Baodi Mining announced in an evening announcement on June 19 that the company intends to acquire an 82% stake in Xinjiang Congling Energy Co., Ltd. from Kizilsu Kirgiz Autonomous Prefecture Congling Industrial Co., Ltd. through the issuance of shares and payment in cash, and a 5% stake in Congling Energy from JAAN INVESTMENTS CO. LTD. through payment in cash. Additionally, the company plans to issue shares to raise supporting funds from no more than 35 specific investors who meet the conditions set by the China Securities Regulatory Commission (CSRC), including Xinjiang Geology and Mineral Investment (Group) Co., Ltd.

According to Baodi Mining's announcement, this transaction consists of two parts: the acquisition of assets through the issuance of shares and payment in cash, and the raising of supporting funds.
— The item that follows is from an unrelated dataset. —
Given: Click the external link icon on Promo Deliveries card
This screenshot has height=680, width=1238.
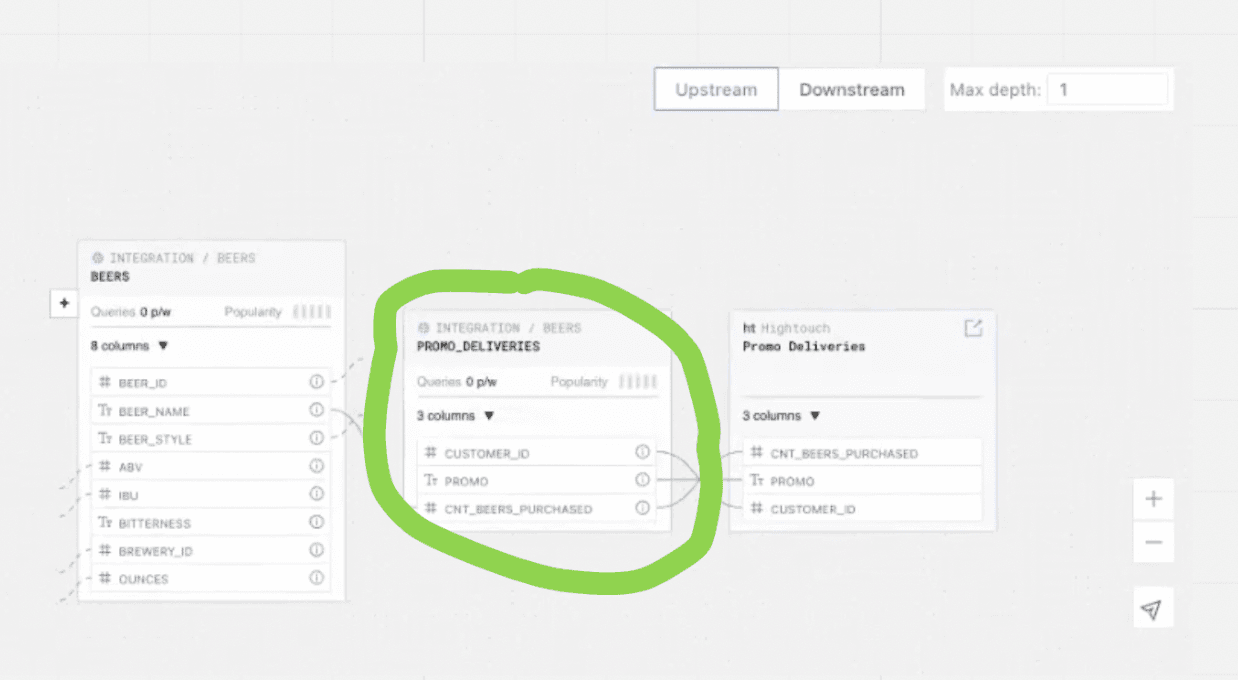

The company intends to issue shares and pay in cash to Congling Industrial, the counterparty, to acquire its 82% stake in Congling Energy, and pay in cash to JAAN, the counterparty, to acquire its 5% stake in Congling Energy. Upon completion of this transaction, Congling Energy will become a wholly-owned subsidiary of the company.
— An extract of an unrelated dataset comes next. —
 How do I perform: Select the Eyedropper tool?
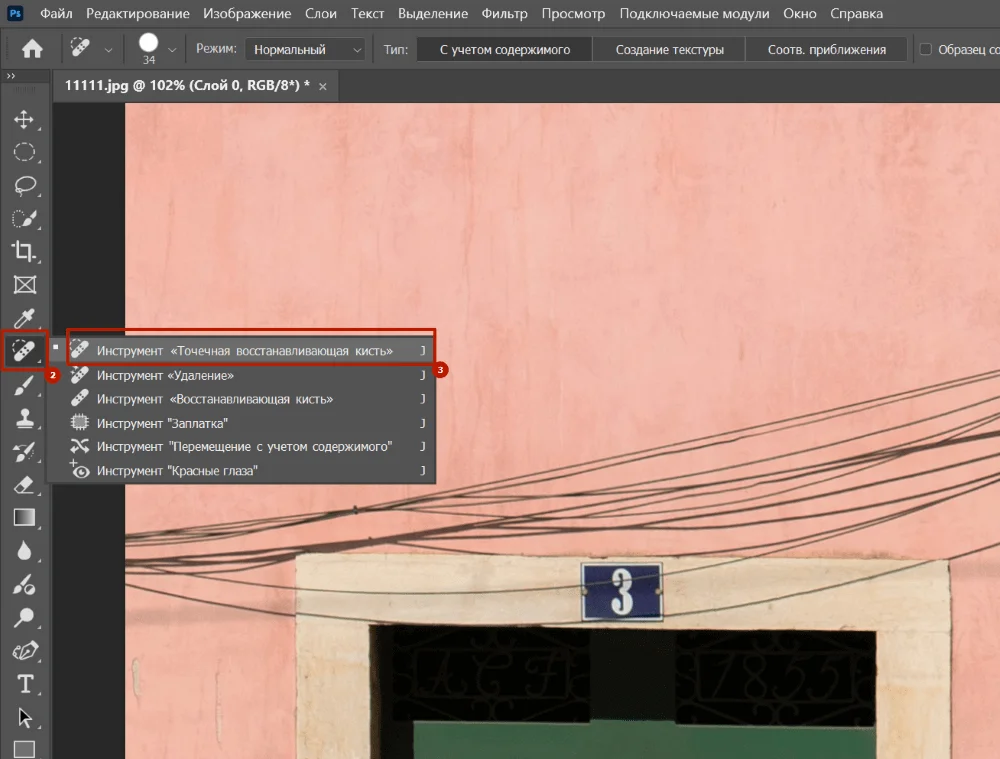23,318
The company plans to issue shares to raise supporting funds from no more than 35 qualified specific investors, including Xinjiang Mining Group. The total amount of supporting funds raised will not exceed 100% of the transaction price for the acquisition of assets through the issuance of shares, and the number of shares issued will not exceed 30% of the company's total share capital before the completion of the acquisition of assets through the issuance of shares. The final number of shares issued will be subject to the number approved by the Shanghai Stock Exchange and registered by the CSRC. After deducting issuance expenses and related fees of intermediary agencies, the supporting funds raised are intended to be used for paying cash consideration, project construction of the target company, supplementing working capital for the publicly listed firm and the target company, repaying debts, etc. The acquisition of assets through the issuance of shares and payment in cash is not contingent upon the successful implementation of the raising of supporting funds. The success or failure of the final raising of supporting funds will not affect the implementation of the acquisition of assets through the issuance of shares and payment in cash. The effectiveness and implementation of the raising of supporting funds are contingent upon the effectiveness of the acquisition of assets through the issuance of shares and payment in cash. If the raising of supporting funds fails to be implemented or is not fully raised, the company will resolve the issue through self-financing or other means.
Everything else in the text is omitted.